No pictures belong in the copy. Reproduce exactly the lines beginning at the line containing "Image resolution: width=800" and continuing to the end of the entries below.

Screenshot grounding data
------------

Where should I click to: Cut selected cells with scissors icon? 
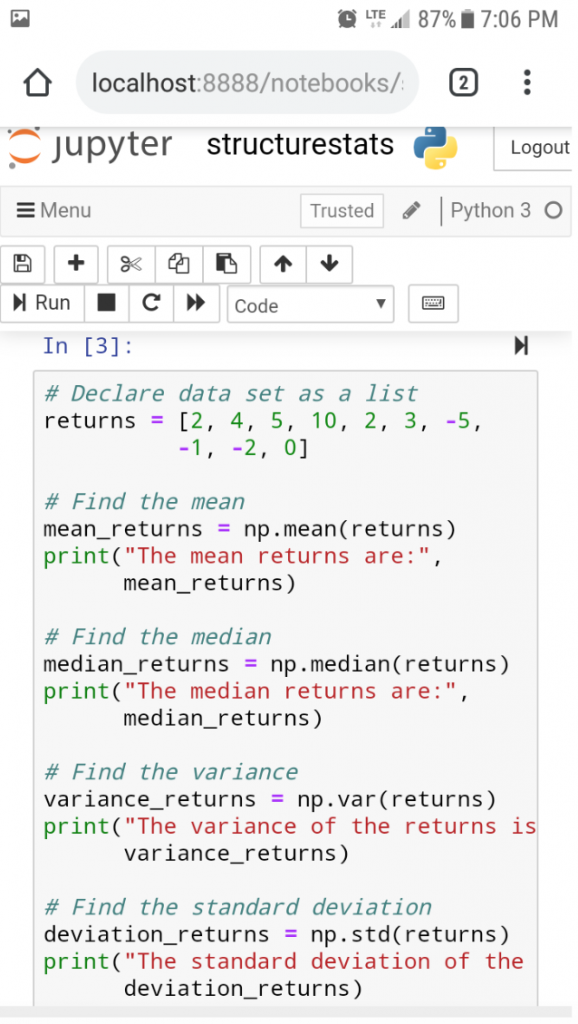131,264
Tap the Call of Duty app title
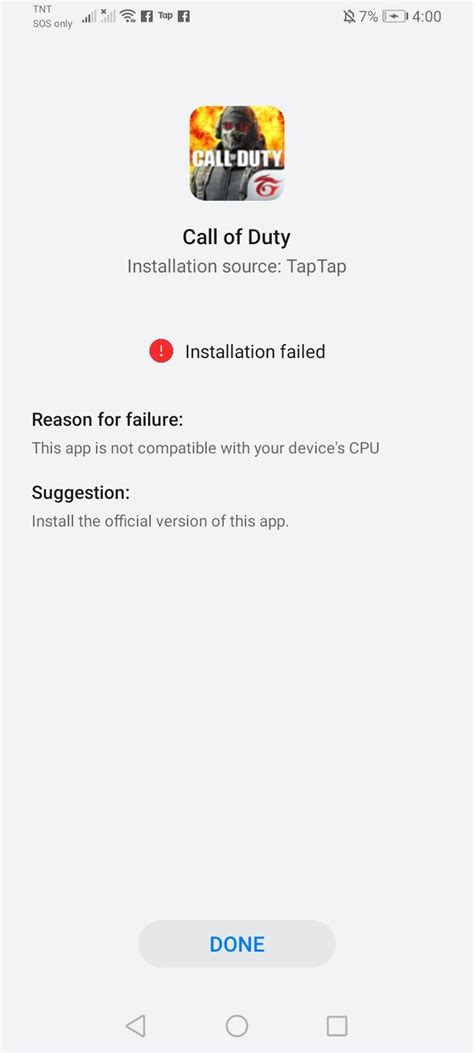The height and width of the screenshot is (1053, 474). point(237,237)
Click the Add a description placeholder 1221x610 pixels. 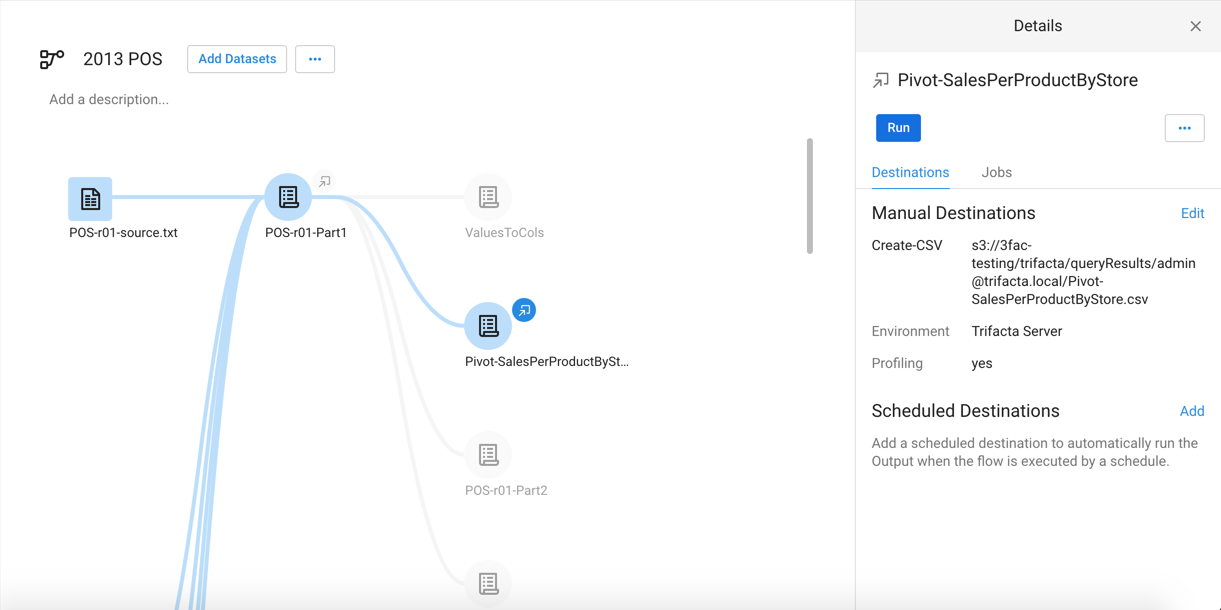click(108, 99)
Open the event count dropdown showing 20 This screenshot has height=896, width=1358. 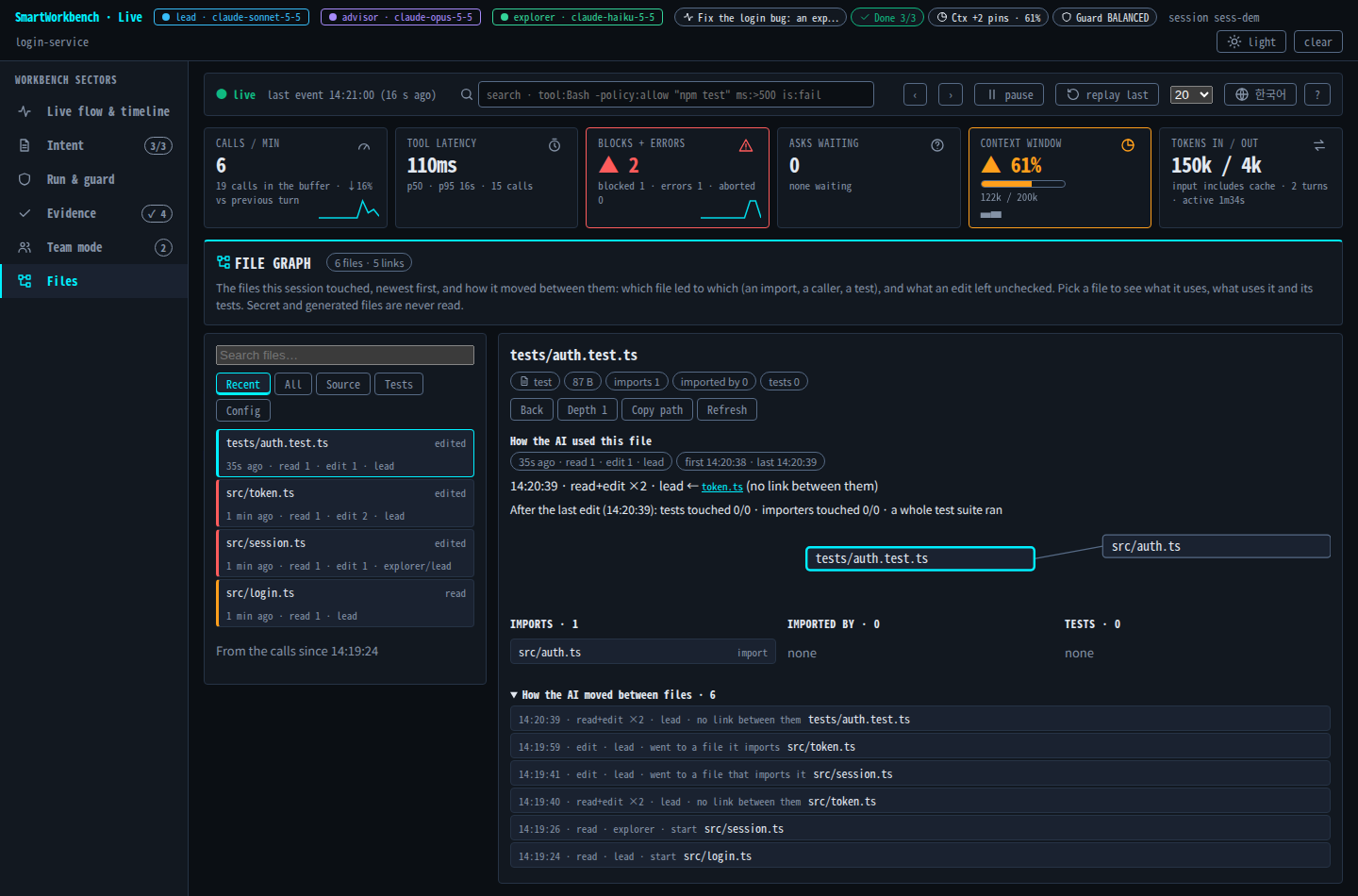click(1191, 94)
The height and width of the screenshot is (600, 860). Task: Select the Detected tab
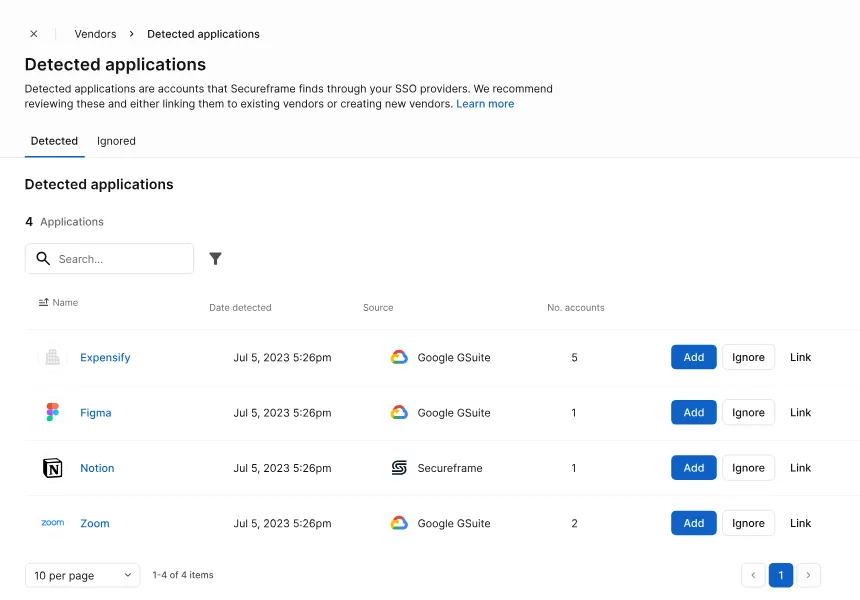coord(54,141)
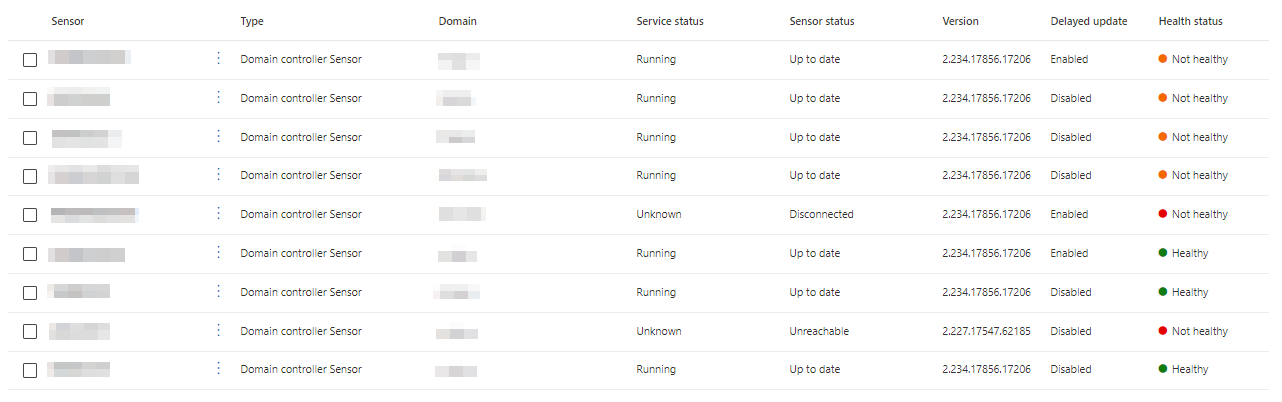Sort by the Sensor column header
The image size is (1282, 402).
point(66,21)
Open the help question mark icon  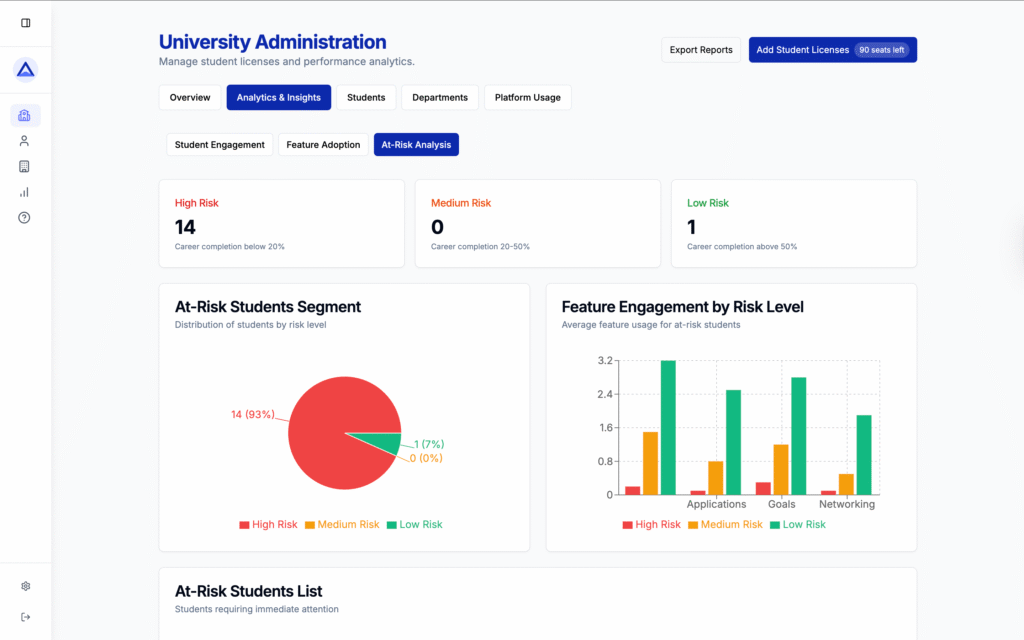25,218
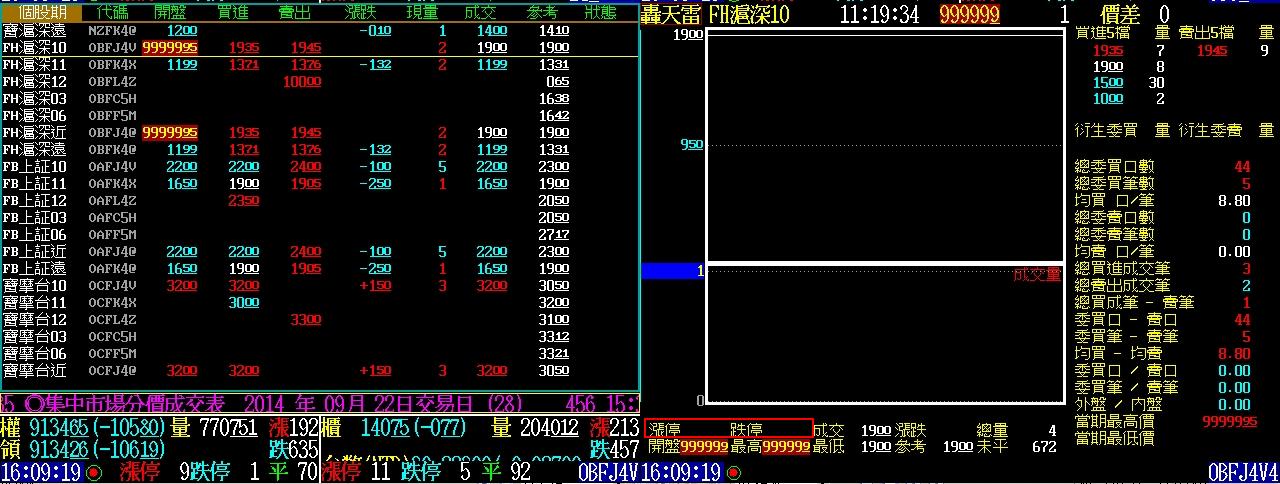Click the 10000 ask price for FH滬深12
Viewport: 1280px width, 484px height.
(302, 81)
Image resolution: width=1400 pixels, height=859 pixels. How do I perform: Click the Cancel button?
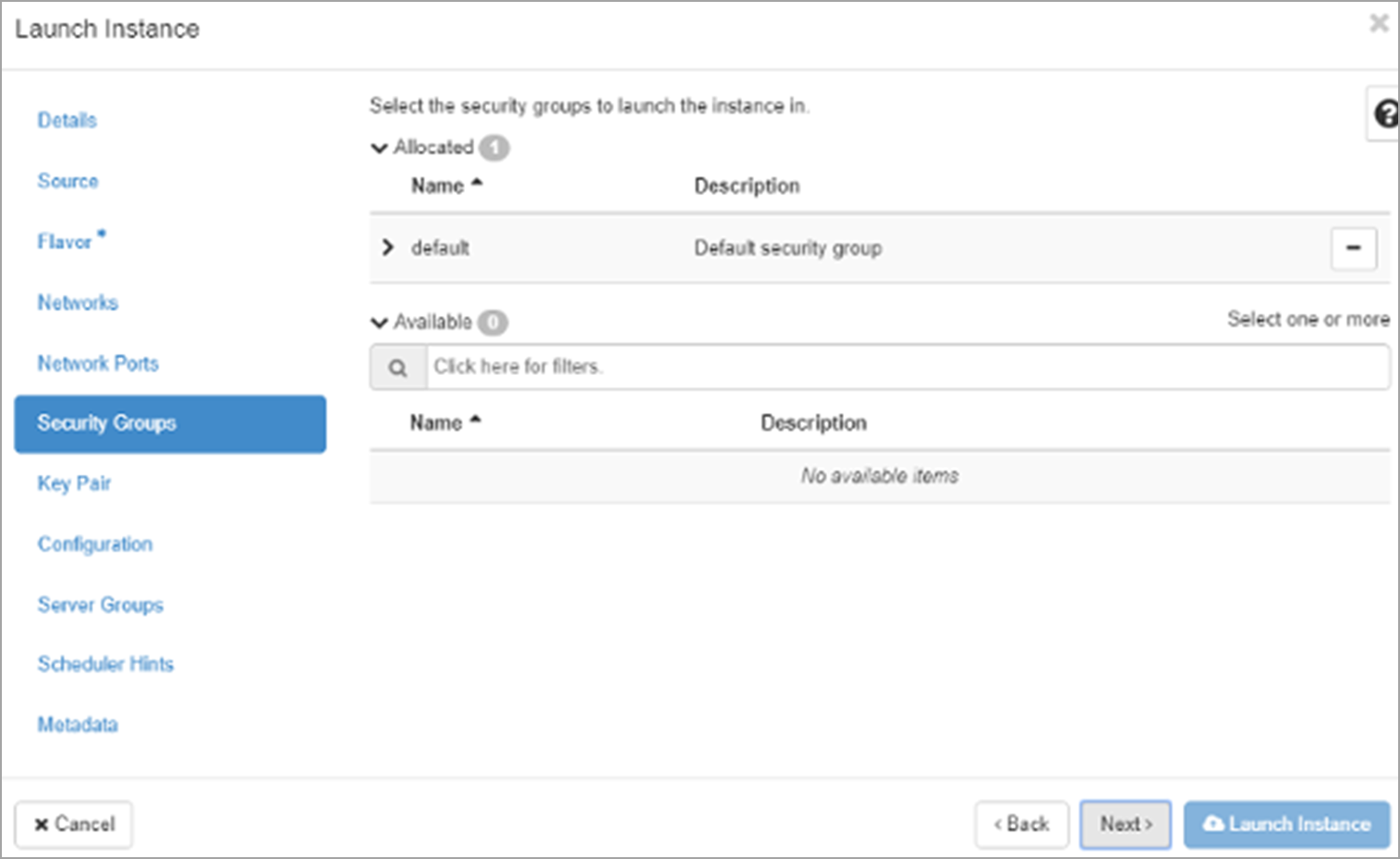74,824
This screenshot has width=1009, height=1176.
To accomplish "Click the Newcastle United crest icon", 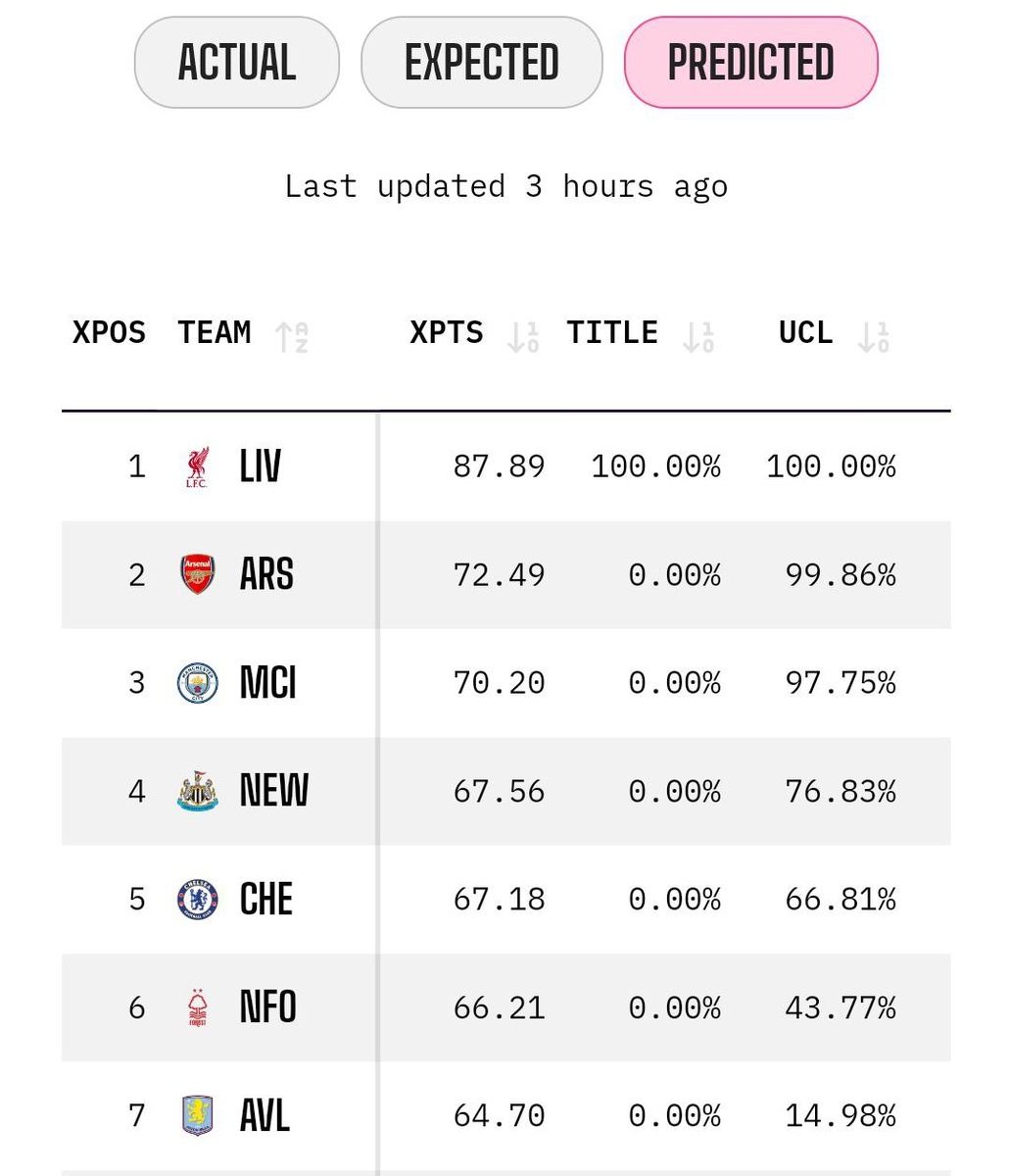I will click(197, 791).
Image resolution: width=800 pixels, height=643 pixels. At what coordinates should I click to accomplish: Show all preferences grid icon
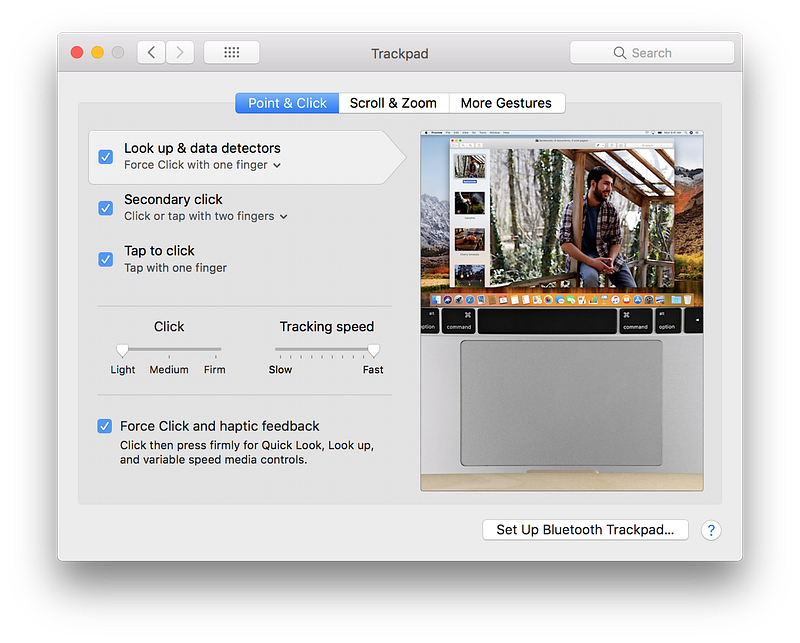point(231,53)
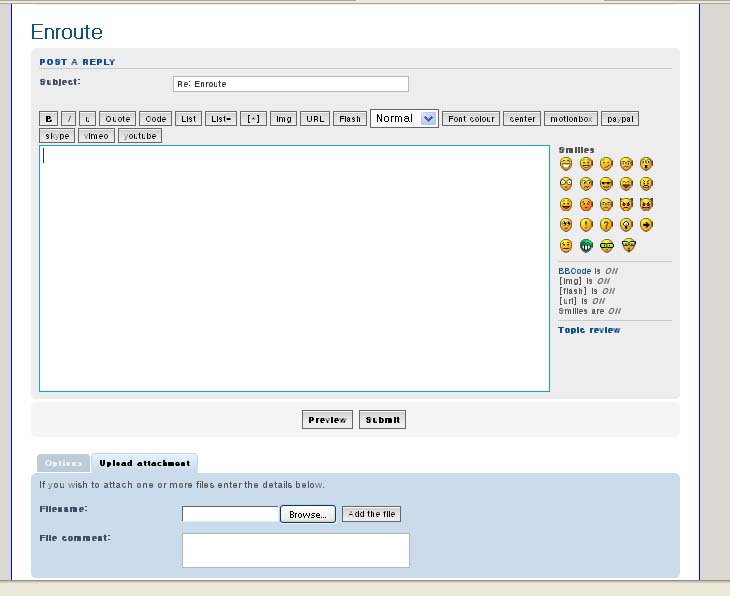Open the Normal font size dropdown

(x=404, y=118)
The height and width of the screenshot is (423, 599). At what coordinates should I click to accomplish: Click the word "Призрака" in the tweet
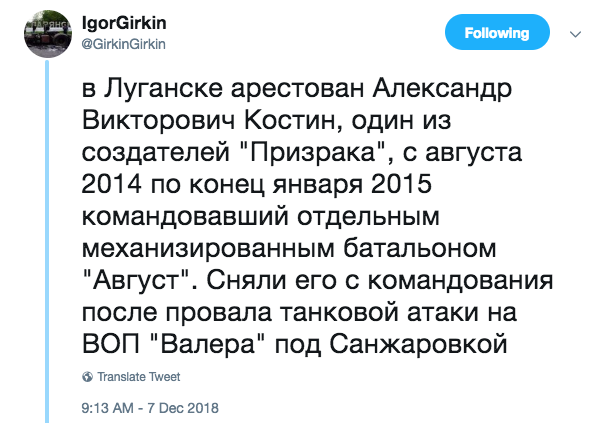point(314,152)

------------

• _SOLUTION_
Image resolution: width=800 pixels, height=643 pixels. At what coordinates should I click to accomplish: Show all preferences grid icon
point(231,53)
Open the Normal font size dropdown

(x=404, y=118)
The height and width of the screenshot is (423, 599). At what coordinates should I click to accomplish: Click the word "Призрака" in the tweet
point(314,152)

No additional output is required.